[Document and screenshot pointing entries]
::::

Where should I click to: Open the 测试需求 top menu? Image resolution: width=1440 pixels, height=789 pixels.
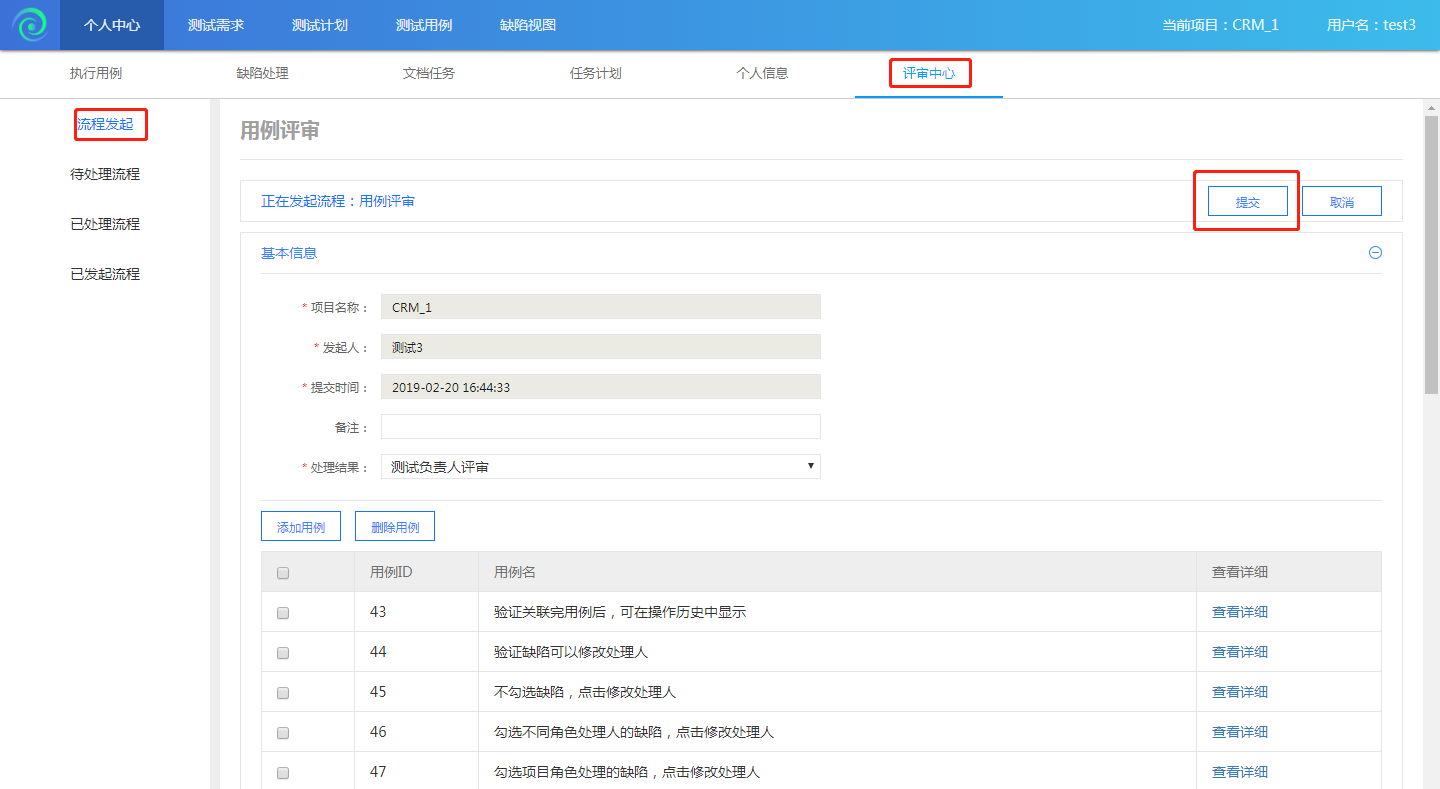tap(216, 25)
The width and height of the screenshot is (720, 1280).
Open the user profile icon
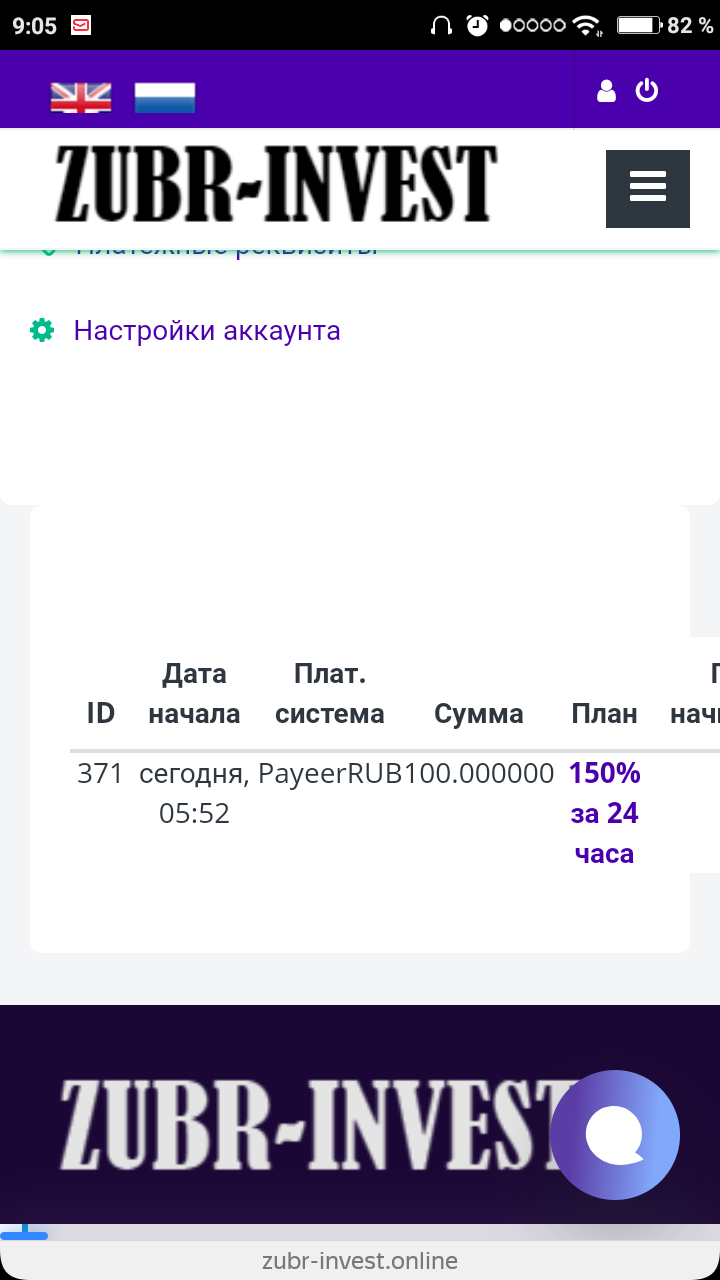coord(606,91)
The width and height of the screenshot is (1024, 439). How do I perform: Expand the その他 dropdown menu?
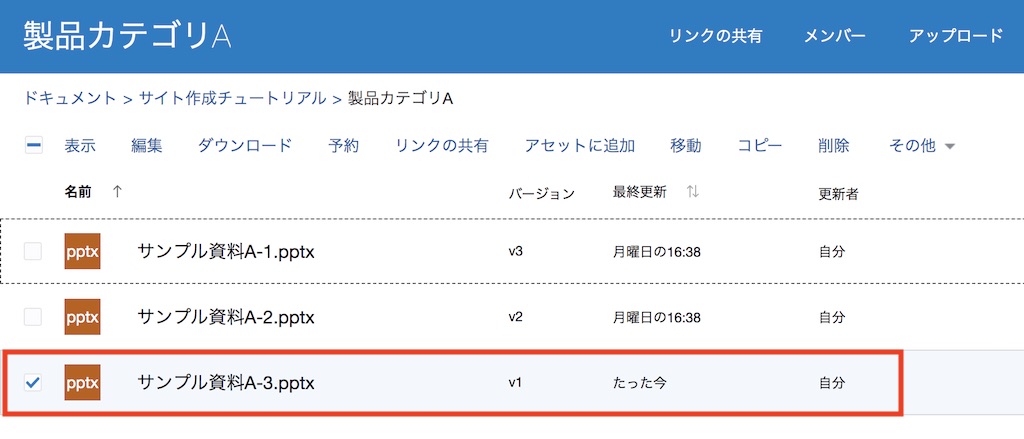pyautogui.click(x=922, y=146)
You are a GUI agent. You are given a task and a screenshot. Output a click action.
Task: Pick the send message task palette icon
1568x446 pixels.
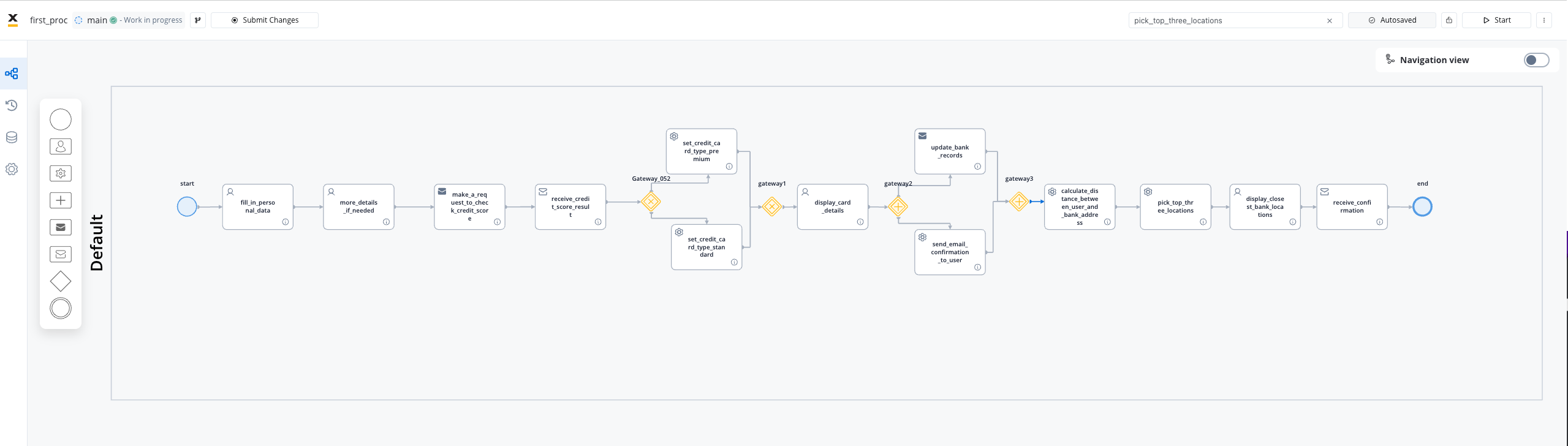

::::

EXERCISE DETAILS:
Write out every one of the entries above word for word, leaving out the pictures.

TASK OUTPUT:
Where should I click to: Open the 测试需求 top menu? Image resolution: width=1440 pixels, height=789 pixels.
tap(216, 25)
The width and height of the screenshot is (720, 1280).
Open the user profile icon
coord(606,91)
The width and height of the screenshot is (1024, 439). How do I perform: Expand the その他 dropdown menu?
pyautogui.click(x=922, y=146)
You are a GUI agent. You are given a task and a screenshot. Output a click action.
Task: Pick the send message task palette icon
1568x446 pixels.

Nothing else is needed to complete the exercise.